İlk piramitler inşa edilirken yaşayan kişinin kalıntıları, 44-64 yaşında ölen bir erkek olduğuna işaret ediyor. Makalenin yazarlarından Joel Irish, MÖ 2855 ila 2570'de hayatını kaybeden adam hakkında "Öldüğünde muhtemelen 60'lı yaşlarındaydı, ki bu o dönem için inanılmaz derecede ileri bir yaş" diyor.

Bilim insanları kişinin genetik materyalinin yüzde 80'inin beklendiği gibi Kuzey Afrika kökenine sahip olduğunu tespit etti. Ancak yüzde 20'si, Batı Asya ve Mezopotamya bölgesindeki insanlara dayanıyordu.

Araştırmacılar Antik Mısır ve Mezopotamya halkları arasında bir ilişki olduğunu uzun zamandır düşünüyordu. Arkeolojik bulgular bu etkileşime güçlü kanıtlar sunsa da bugüne kadar genetik bir veri elde edilememişti. 

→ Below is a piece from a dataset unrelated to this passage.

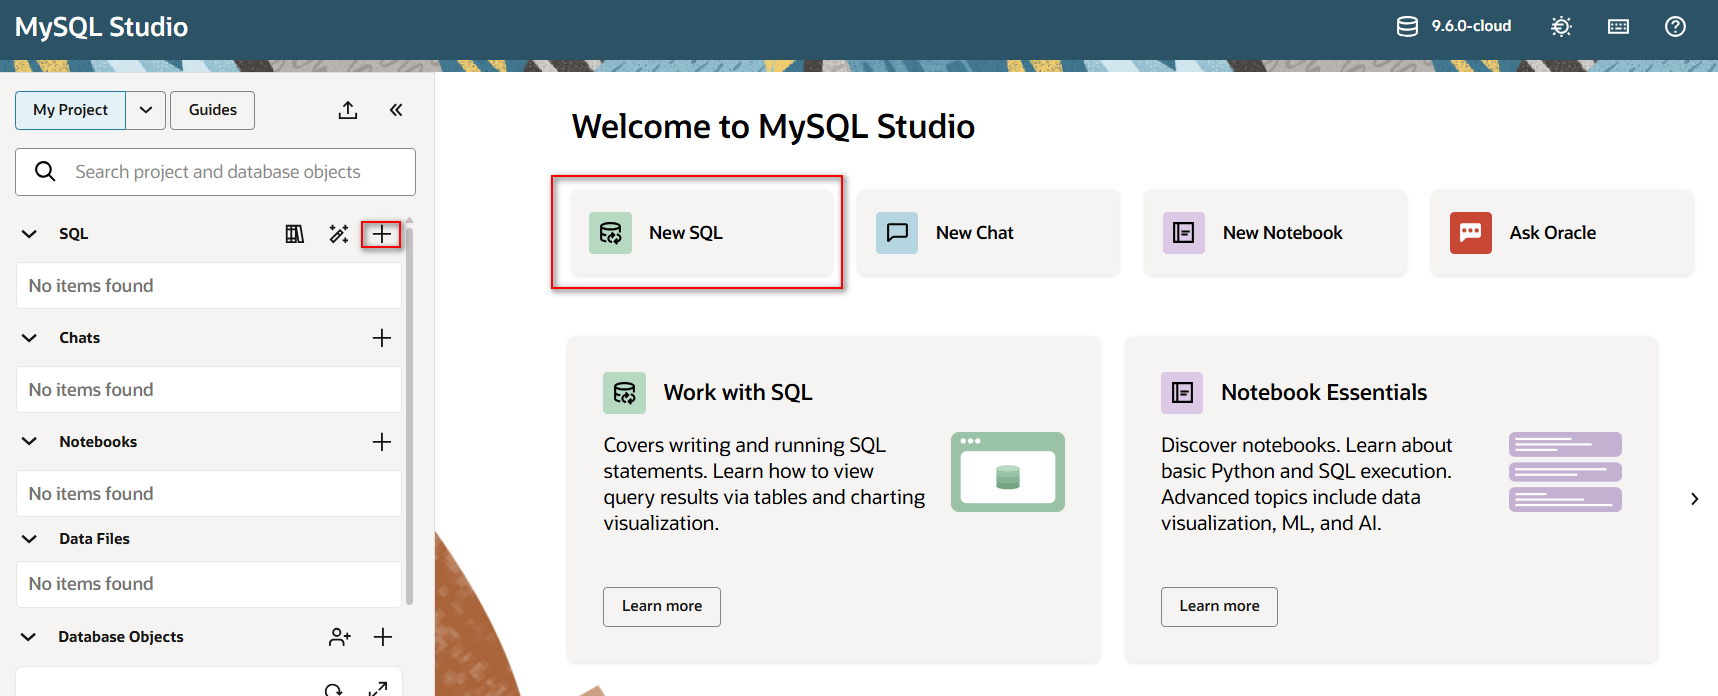Viewport: 1718px width, 696px height.
Task: Click the upload/share icon in sidebar
Action: click(348, 110)
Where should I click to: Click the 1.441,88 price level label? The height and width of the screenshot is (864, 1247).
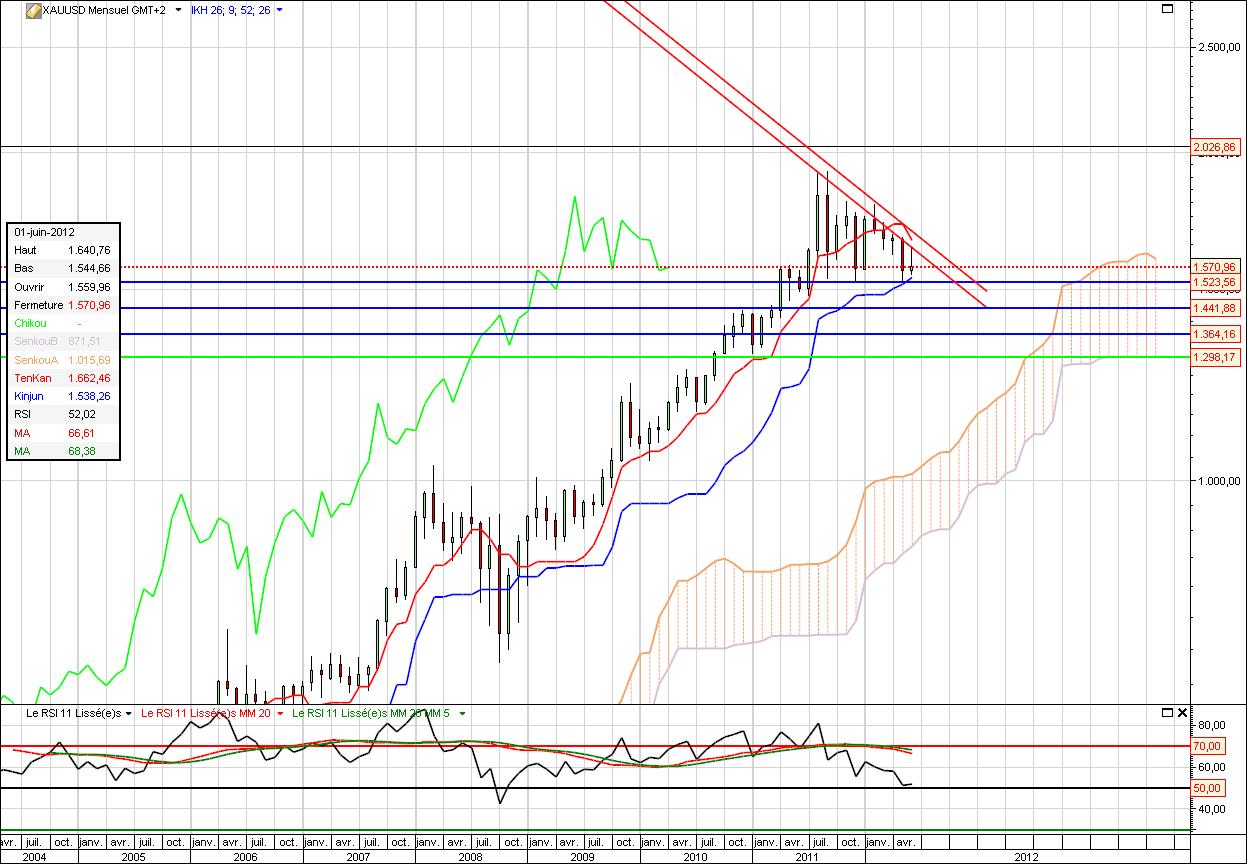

Harvard Üniversitesi'nden Iosif Lazaridis, yer almadığı çalışmanın bulguları hakkında "Bu örnek bize, bu kadar erken bir tarihte Mısır'da çoğunlukla Kuzey Afrikalı soyundan gelen ancak Mezopotamya'dan da bir miktar soy katkısı olan insanlar olduğunu söylüyor" diyor: 

Bu coğrafi açıdan mükemmel derecede mantıklı.

Araştırmacılar bulunan kemiklerde artrit ve osteoporoz belirtilerinin yanı sıra yaşamının büyük bölümünde aşağı baktığını ve öne doğru eğildiğini gösteren işaretler tespit etti. Ayrıca kollarını uzun süre önünde tuttuğunu, ağır malzemeler taşıdığını ve sert yüzeylere oturduğunu gösteren bulgulara rastlandı. 

Ekip bu verilere dayanarak bu kişinin ağır işçilik yaptığı ve muhtemelen çömlekçi olduğu sonucuna vardı. Irish çömlekçi çarkının da Mısır'a bu dönemde geldiğini söyleyerek ekliyor:

Öte yandan bir çömlekçiye genellikle böyle üst sınıf bir cenaze töreni düzenlenmez. Belki de olağanüstü yetenekli ya da başarılı olduğu için sosyal statüsü yükselmişti.

Bilim insanları Antik Mısır ve Mezopotamya ilişkisine ışık tutan yeni çalışmanın sadece tek bir genom örneğine dayandığına ve daha fazla kanıt bulmayı beklediklerine değiniyor. Bu sayede iki bölgede yakın zamanda ortaya çıkan yazının kökenlerini ve farklı toplumlar arasındaki göçleri daha iyi anlamayı umuyorlar.

Makalenin ortak yazarı Dr. Linus Girdland-Flink "Bu, insan genetik varyasyonu bulmacasının sadece bir parçası: Bugüne kadar yaşamış her insan ve onların genomu bu bulmacanın benzersiz bir parçasını oluşturuyor" diyerek ekliyor:

Hiçbir zaman herkesin genomunu dizileyemeyeceğiz ancak insanlık tarihinde bugün kim olduğumuzu şekillendiren önemli olayları doğru bir şekilde yeniden yapılandırmak için dünyanın dört bir yanından yeterince çeşitli örnek toplamayı umuyoruz.